+++ DOCUMENT TEXT

Django InlineModelAdmin: Show partially an inline model and link to the complete model

UPDATE:
Since Django 1.8, this is built in.

See this answer and the official documentation.

OLD ANSWER:

At the end I found a simple solution.

I create a new template called linked.html that is a copy of tabular.html and I added this code to create the link.

{% if inline_admin_form.original.pk %}
          <td class="{{ field.field.name }}">
              <a href="https://stackoverflow.com/admin/{{ app_label }}/{{ inline_admin_formset.opts.admin_model_path }}/{{ inline_admin_form.original.pk }}/">Full record</a>
          </td>
{% endif %}

then I created a new model LinkedInline inheriting InlineModelAdmin

#override of the InlineModelAdmin to support the link in the tabular inline
class LinkedInline(admin.options.InlineModelAdmin):
    template = "admin/linked.html"
    admin_model_path = None

    def __init__(self, *args):
        super(LinkedInline, self).__init__(*args)
        if self.admin_model_path is None:
            self.admin_model_path = self.model.__name__.lower()

Then when I define a new inline, I have only to use my LinkedInline instead of the normal InlineModelAdmin.

I hope it can be useful for other people.

Giovanni

++++++

* WHAT IS ASKED:
(a) According to the Django admin answer, starting with which Django version is this feature built in?
(b) From the Django admin answer, pull out the stretch from "#override of the" through "self.admin_model_path = self.model.__name__.lower()".

+++ INFORMATION SUPPLIED

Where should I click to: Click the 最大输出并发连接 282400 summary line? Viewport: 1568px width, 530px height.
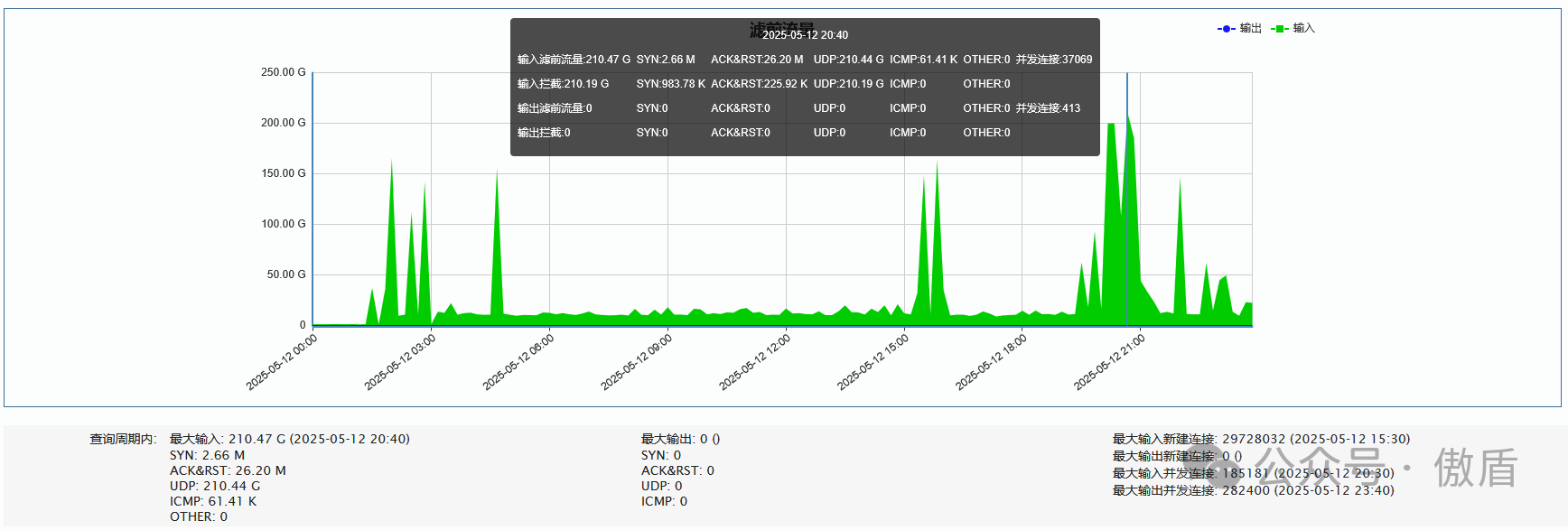(1253, 490)
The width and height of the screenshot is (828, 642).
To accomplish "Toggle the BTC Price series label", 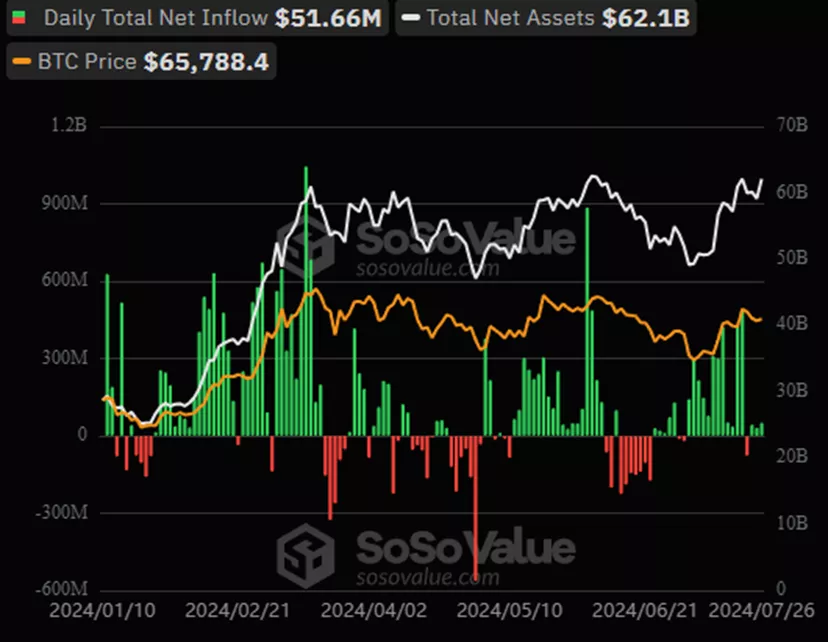I will (x=86, y=62).
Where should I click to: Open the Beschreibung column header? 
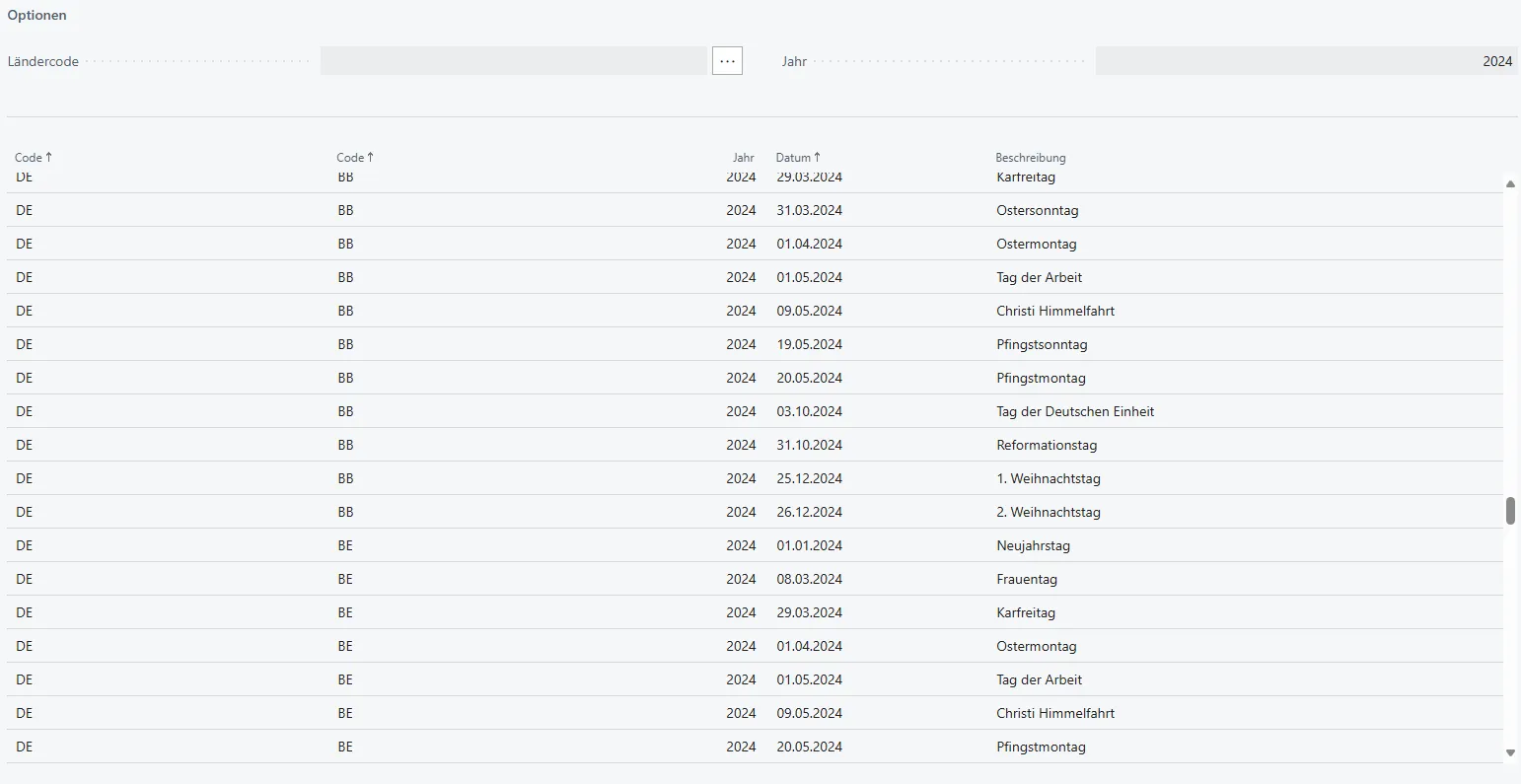coord(1030,158)
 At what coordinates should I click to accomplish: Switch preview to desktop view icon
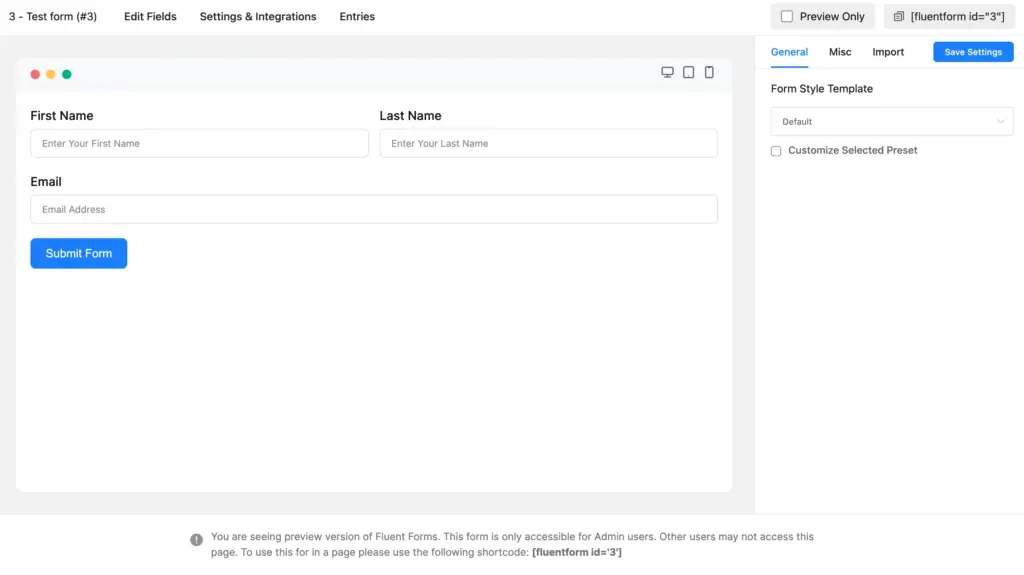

++++++

* RESULTS IN ORDER:
(a) Django 1.8.

(b)
#override of the InlineModelAdmin to support the link in the tabular inline
class LinkedInline(admin.options.InlineModelAdmin):
    template = "admin/linked.html"
    admin_model_path = None

    def __init__(self, *args):
        super(LinkedInline, self).__init__(*args)
        if self.admin_model_path is None:
            self.admin_model_path = self.model.__name__.lower()